Look in the material below for the line with "The width and" and the line with "1000x654 pixels.", then set down exactly those two lines and all lines between, nothing more.
BEGIN Records to use
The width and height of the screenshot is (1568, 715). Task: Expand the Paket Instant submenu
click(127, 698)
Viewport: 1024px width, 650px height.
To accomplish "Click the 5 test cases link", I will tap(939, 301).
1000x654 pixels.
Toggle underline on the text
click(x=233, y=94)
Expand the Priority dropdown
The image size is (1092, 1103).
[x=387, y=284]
END Records to use
BEGIN Records to use
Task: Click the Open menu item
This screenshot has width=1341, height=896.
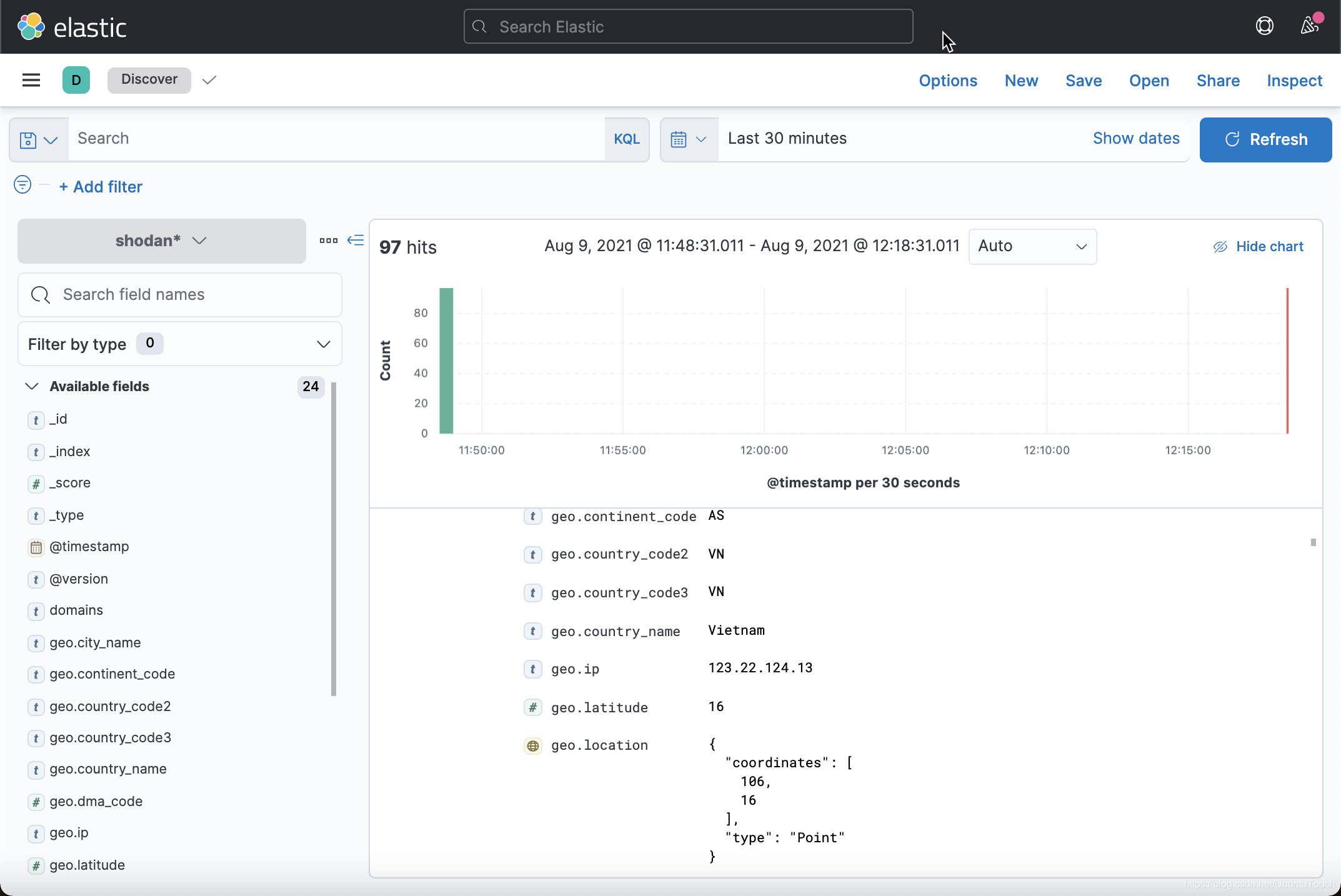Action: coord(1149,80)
END Records to use
Answer to this task:
The width and height of the screenshot is (1568, 715). Task: Expand the Paket Instant submenu
click(127, 698)
Viewport: 1024px width, 650px height.
To accomplish "Click the 5 test cases link", I will tap(939, 301).
1000x654 pixels.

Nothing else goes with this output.